> _TASK TO COMPLETE_: Please turn every line of the records below into a Markdown table with two columns, Row and Line, numbering the rows in order and leaving out blank lines.

# Start of STORED ROWS

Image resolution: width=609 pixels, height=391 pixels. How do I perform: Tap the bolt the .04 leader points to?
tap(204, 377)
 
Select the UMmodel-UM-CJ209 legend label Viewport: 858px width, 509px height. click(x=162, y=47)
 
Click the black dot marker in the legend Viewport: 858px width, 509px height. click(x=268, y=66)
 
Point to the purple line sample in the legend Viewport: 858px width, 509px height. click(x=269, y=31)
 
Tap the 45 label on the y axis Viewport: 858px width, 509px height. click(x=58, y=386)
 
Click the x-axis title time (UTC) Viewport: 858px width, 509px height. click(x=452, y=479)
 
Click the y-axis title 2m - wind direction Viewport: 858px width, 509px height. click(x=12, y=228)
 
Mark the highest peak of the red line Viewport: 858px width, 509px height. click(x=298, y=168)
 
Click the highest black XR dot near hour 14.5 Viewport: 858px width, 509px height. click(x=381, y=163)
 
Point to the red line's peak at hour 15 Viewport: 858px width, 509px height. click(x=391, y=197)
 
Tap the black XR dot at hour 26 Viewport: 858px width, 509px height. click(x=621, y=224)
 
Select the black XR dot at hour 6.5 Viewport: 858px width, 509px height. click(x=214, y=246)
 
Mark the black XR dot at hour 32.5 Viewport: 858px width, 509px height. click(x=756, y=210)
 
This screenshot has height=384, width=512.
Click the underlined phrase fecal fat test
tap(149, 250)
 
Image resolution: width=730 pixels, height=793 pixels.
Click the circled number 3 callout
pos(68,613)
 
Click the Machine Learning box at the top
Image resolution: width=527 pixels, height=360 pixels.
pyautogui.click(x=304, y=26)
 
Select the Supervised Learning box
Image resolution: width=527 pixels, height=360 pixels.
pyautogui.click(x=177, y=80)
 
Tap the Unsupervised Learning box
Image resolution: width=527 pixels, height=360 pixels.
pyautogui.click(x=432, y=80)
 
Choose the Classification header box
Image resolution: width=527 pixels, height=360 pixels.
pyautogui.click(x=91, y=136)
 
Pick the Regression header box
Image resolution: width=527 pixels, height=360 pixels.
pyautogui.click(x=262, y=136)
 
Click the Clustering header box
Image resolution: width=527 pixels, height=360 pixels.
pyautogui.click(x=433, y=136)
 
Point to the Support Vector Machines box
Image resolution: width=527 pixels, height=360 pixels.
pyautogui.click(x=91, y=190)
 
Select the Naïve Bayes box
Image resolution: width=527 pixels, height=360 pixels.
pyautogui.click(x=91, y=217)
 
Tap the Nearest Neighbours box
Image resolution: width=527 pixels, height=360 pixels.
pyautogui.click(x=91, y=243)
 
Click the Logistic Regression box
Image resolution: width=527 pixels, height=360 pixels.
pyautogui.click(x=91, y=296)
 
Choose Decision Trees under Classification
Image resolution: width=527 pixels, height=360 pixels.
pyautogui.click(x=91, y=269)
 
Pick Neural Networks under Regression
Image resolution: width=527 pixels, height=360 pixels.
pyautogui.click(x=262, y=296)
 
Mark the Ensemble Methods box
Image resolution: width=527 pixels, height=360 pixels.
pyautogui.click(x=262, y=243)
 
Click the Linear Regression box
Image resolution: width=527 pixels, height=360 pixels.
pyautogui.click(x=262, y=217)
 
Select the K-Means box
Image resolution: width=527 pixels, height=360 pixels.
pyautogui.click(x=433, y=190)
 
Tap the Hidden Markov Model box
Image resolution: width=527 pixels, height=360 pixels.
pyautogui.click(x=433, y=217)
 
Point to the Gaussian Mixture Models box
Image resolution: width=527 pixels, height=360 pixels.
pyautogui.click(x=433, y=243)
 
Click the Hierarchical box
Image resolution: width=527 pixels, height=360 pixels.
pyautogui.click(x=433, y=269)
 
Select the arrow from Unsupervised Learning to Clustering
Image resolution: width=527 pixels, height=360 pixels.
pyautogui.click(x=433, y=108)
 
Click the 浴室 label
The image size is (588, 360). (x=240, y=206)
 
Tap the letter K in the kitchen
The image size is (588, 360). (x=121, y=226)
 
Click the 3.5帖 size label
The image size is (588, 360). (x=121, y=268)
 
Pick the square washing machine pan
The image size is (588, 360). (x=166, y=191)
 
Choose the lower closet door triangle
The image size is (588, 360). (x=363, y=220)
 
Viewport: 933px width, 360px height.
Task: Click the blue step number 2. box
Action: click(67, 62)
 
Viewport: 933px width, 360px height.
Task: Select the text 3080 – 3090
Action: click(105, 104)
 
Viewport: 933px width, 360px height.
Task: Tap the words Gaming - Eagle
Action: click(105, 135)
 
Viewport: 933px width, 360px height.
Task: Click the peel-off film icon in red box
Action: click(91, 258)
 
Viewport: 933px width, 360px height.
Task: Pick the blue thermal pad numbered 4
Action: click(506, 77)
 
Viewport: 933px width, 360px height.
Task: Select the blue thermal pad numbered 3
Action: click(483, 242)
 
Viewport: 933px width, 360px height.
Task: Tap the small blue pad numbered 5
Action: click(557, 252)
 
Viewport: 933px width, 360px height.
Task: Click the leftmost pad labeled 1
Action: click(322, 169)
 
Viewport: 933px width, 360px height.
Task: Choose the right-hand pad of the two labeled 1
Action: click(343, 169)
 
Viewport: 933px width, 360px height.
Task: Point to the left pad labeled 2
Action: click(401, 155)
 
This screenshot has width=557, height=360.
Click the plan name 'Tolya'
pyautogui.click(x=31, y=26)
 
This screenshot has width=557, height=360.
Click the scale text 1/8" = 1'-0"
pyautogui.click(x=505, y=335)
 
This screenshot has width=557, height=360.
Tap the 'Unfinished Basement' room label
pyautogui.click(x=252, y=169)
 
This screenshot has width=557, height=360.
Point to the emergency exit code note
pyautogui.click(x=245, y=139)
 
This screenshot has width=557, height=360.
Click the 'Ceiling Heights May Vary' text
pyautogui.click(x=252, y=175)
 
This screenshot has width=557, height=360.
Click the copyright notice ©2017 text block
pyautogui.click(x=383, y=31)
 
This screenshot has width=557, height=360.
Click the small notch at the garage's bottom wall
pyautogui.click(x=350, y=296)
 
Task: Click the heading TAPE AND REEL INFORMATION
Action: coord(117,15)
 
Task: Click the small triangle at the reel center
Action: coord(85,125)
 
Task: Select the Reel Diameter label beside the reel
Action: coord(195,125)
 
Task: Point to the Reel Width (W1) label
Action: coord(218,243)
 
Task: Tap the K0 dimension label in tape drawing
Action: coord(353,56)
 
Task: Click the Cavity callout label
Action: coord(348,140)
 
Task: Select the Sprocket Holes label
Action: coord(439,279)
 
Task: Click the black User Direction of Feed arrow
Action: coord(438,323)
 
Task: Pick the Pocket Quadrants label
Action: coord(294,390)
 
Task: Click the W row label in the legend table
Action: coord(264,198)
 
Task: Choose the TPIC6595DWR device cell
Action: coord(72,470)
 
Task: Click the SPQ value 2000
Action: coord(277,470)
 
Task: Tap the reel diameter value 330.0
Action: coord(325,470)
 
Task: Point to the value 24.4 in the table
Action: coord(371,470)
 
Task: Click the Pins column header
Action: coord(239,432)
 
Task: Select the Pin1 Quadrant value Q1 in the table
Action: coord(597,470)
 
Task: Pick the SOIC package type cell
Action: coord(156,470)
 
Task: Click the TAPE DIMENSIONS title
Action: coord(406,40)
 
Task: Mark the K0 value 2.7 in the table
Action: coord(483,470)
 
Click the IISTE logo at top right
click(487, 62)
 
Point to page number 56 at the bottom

# End of STORED ROWS

> _EXERCISE SOLUTION_:
| Row | Line |
|---|---|
| 1 | Image resolution: width=609 pixels, height=391 pixels. How do I perform: Tap the bolt the .04 leader points to? |
| 2 | tap(204, 377) |
| 3 | Select the UMmodel-UM-CJ209 legend label Viewport: 858px width, 509px height. click(x=162, y=47) |
| 4 | Click the black dot marker in the legend Viewport: 858px width, 509px height. click(x=268, y=66) |
| 5 | Point to the purple line sample in the legend Viewport: 858px width, 509px height. click(x=269, y=31) |
| 6 | Tap the 45 label on the y axis Viewport: 858px width, 509px height. click(x=58, y=386) |
| 7 | Click the x-axis title time (UTC) Viewport: 858px width, 509px height. click(x=452, y=479) |
| 8 | Click the y-axis title 2m - wind direction Viewport: 858px width, 509px height. click(x=12, y=228) |
| 9 | Mark the highest peak of the red line Viewport: 858px width, 509px height. click(x=298, y=168) |
| 10 | Click the highest black XR dot near hour 14.5 Viewport: 858px width, 509px height. click(x=381, y=163) |
| 11 | Point to the red line's peak at hour 15 Viewport: 858px width, 509px height. click(x=391, y=197) |
| 12 | Tap the black XR dot at hour 26 Viewport: 858px width, 509px height. click(x=621, y=224) |
| 13 | Select the black XR dot at hour 6.5 Viewport: 858px width, 509px height. click(x=214, y=246) |
| 14 | Mark the black XR dot at hour 32.5 Viewport: 858px width, 509px height. click(x=756, y=210) |
| 15 | This screenshot has height=384, width=512. |
| 16 | Click the underlined phrase fecal fat test |
| 17 | tap(149, 250) |
| 18 | Image resolution: width=730 pixels, height=793 pixels. |
| 19 | Click the circled number 3 callout |
| 20 | pos(68,613) |
| 21 | Click the Machine Learning box at the top |
| 22 | Image resolution: width=527 pixels, height=360 pixels. |
| 23 | pyautogui.click(x=304, y=26) |
| 24 | Select the Supervised Learning box |
| 25 | Image resolution: width=527 pixels, height=360 pixels. |
| 26 | pyautogui.click(x=177, y=80) |
| 27 | Tap the Unsupervised Learning box |
| 28 | Image resolution: width=527 pixels, height=360 pixels. |
| 29 | pyautogui.click(x=432, y=80) |
| 30 | Choose the Classification header box |
| 31 | Image resolution: width=527 pixels, height=360 pixels. |
| 32 | pyautogui.click(x=91, y=136) |
| 33 | Pick the Regression header box |
| 34 | Image resolution: width=527 pixels, height=360 pixels. |
| 35 | pyautogui.click(x=262, y=136) |
| 36 | Click the Clustering header box |
| 37 | Image resolution: width=527 pixels, height=360 pixels. |
| 38 | pyautogui.click(x=433, y=136) |
| 39 | Point to the Support Vector Machines box |
| 40 | Image resolution: width=527 pixels, height=360 pixels. |
| 41 | pyautogui.click(x=91, y=190) |
| 42 | Select the Naïve Bayes box |
| 43 | Image resolution: width=527 pixels, height=360 pixels. |
| 44 | pyautogui.click(x=91, y=217) |
| 45 | Tap the Nearest Neighbours box |
| 46 | Image resolution: width=527 pixels, height=360 pixels. |
| 47 | pyautogui.click(x=91, y=243) |
| 48 | Click the Logistic Regression box |
| 49 | Image resolution: width=527 pixels, height=360 pixels. |
| 50 | pyautogui.click(x=91, y=296) |
| 51 | Choose Decision Trees under Classification |
| 52 | Image resolution: width=527 pixels, height=360 pixels. |
| 53 | pyautogui.click(x=91, y=269) |
| 54 | Pick Neural Networks under Regression |
| 55 | Image resolution: width=527 pixels, height=360 pixels. |
| 56 | pyautogui.click(x=262, y=296) |
| 57 | Mark the Ensemble Methods box |
| 58 | Image resolution: width=527 pixels, height=360 pixels. |
| 59 | pyautogui.click(x=262, y=243) |
| 60 | Click the Linear Regression box |
| 61 | Image resolution: width=527 pixels, height=360 pixels. |
| 62 | pyautogui.click(x=262, y=217) |
| 63 | Select the K-Means box |
| 64 | Image resolution: width=527 pixels, height=360 pixels. |
| 65 | pyautogui.click(x=433, y=190) |
| 66 | Tap the Hidden Markov Model box |
| 67 | Image resolution: width=527 pixels, height=360 pixels. |
| 68 | pyautogui.click(x=433, y=217) |
| 69 | Point to the Gaussian Mixture Models box |
| 70 | Image resolution: width=527 pixels, height=360 pixels. |
| 71 | pyautogui.click(x=433, y=243) |
| 72 | Click the Hierarchical box |
| 73 | Image resolution: width=527 pixels, height=360 pixels. |
| 74 | pyautogui.click(x=433, y=269) |
| 75 | Select the arrow from Unsupervised Learning to Clustering |
| 76 | Image resolution: width=527 pixels, height=360 pixels. |
| 77 | pyautogui.click(x=433, y=108) |
| 78 | Click the 浴室 label |
| 79 | The image size is (588, 360). (x=240, y=206) |
| 80 | Tap the letter K in the kitchen |
| 81 | The image size is (588, 360). (x=121, y=226) |
| 82 | Click the 3.5帖 size label |
| 83 | The image size is (588, 360). (x=121, y=268) |
| 84 | Pick the square washing machine pan |
| 85 | The image size is (588, 360). (x=166, y=191) |
| 86 | Choose the lower closet door triangle |
| 87 | The image size is (588, 360). (x=363, y=220) |
| 88 | Viewport: 933px width, 360px height. |
| 89 | Task: Click the blue step number 2. box |
| 90 | Action: click(67, 62) |
| 91 | Viewport: 933px width, 360px height. |
| 92 | Task: Select the text 3080 – 3090 |
| 93 | Action: click(105, 104) |
| 94 | Viewport: 933px width, 360px height. |
| 95 | Task: Tap the words Gaming - Eagle |
| 96 | Action: click(105, 135) |
| 97 | Viewport: 933px width, 360px height. |
| 98 | Task: Click the peel-off film icon in red box |
| 99 | Action: click(91, 258) |
| 100 | Viewport: 933px width, 360px height. |
| 101 | Task: Pick the blue thermal pad numbered 4 |
| 102 | Action: click(506, 77) |
| 103 | Viewport: 933px width, 360px height. |
| 104 | Task: Select the blue thermal pad numbered 3 |
| 105 | Action: click(483, 242) |
| 106 | Viewport: 933px width, 360px height. |
| 107 | Task: Tap the small blue pad numbered 5 |
| 108 | Action: click(557, 252) |
| 109 | Viewport: 933px width, 360px height. |
| 110 | Task: Click the leftmost pad labeled 1 |
| 111 | Action: click(322, 169) |
| 112 | Viewport: 933px width, 360px height. |
| 113 | Task: Choose the right-hand pad of the two labeled 1 |
| 114 | Action: click(343, 169) |
| 115 | Viewport: 933px width, 360px height. |
| 116 | Task: Point to the left pad labeled 2 |
| 117 | Action: click(401, 155) |
| 118 | This screenshot has width=557, height=360. |
| 119 | Click the plan name 'Tolya' |
| 120 | pyautogui.click(x=31, y=26) |
| 121 | This screenshot has width=557, height=360. |
| 122 | Click the scale text 1/8" = 1'-0" |
| 123 | pyautogui.click(x=505, y=335) |
| 124 | This screenshot has width=557, height=360. |
| 125 | Tap the 'Unfinished Basement' room label |
| 126 | pyautogui.click(x=252, y=169) |
| 127 | This screenshot has width=557, height=360. |
| 128 | Point to the emergency exit code note |
| 129 | pyautogui.click(x=245, y=139) |
| 130 | This screenshot has width=557, height=360. |
| 131 | Click the 'Ceiling Heights May Vary' text |
| 132 | pyautogui.click(x=252, y=175) |
| 133 | This screenshot has width=557, height=360. |
| 134 | Click the copyright notice ©2017 text block |
| 135 | pyautogui.click(x=383, y=31) |
| 136 | This screenshot has width=557, height=360. |
| 137 | Click the small notch at the garage's bottom wall |
| 138 | pyautogui.click(x=350, y=296) |
| 139 | Task: Click the heading TAPE AND REEL INFORMATION |
| 140 | Action: coord(117,15) |
| 141 | Task: Click the small triangle at the reel center |
| 142 | Action: coord(85,125) |
| 143 | Task: Select the Reel Diameter label beside the reel |
| 144 | Action: coord(195,125) |
| 145 | Task: Point to the Reel Width (W1) label |
| 146 | Action: coord(218,243) |
| 147 | Task: Tap the K0 dimension label in tape drawing |
| 148 | Action: coord(353,56) |
| 149 | Task: Click the Cavity callout label |
| 150 | Action: coord(348,140) |
| 151 | Task: Select the Sprocket Holes label |
| 152 | Action: coord(439,279) |
| 153 | Task: Click the black User Direction of Feed arrow |
| 154 | Action: coord(438,323) |
| 155 | Task: Pick the Pocket Quadrants label |
| 156 | Action: coord(294,390) |
| 157 | Task: Click the W row label in the legend table |
| 158 | Action: coord(264,198) |
| 159 | Task: Choose the TPIC6595DWR device cell |
| 160 | Action: coord(72,470) |
| 161 | Task: Click the SPQ value 2000 |
| 162 | Action: coord(277,470) |
| 163 | Task: Tap the reel diameter value 330.0 |
| 164 | Action: coord(325,470) |
| 165 | Task: Point to the value 24.4 in the table |
| 166 | Action: coord(371,470) |
| 167 | Task: Click the Pins column header |
| 168 | Action: coord(239,432) |
| 169 | Task: Select the Pin1 Quadrant value Q1 in the table |
| 170 | Action: coord(597,470) |
| 171 | Task: Pick the SOIC package type cell |
| 172 | Action: coord(156,470) |
| 173 | Task: Click the TAPE DIMENSIONS title |
| 174 | Action: coord(406,40) |
| 175 | Task: Mark the K0 value 2.7 in the table |
| 176 | Action: coord(483,470) |
| 177 | Click the IISTE logo at top right |
| 178 | click(487, 62) |
| 179 | Point to page number 56 at the bottom |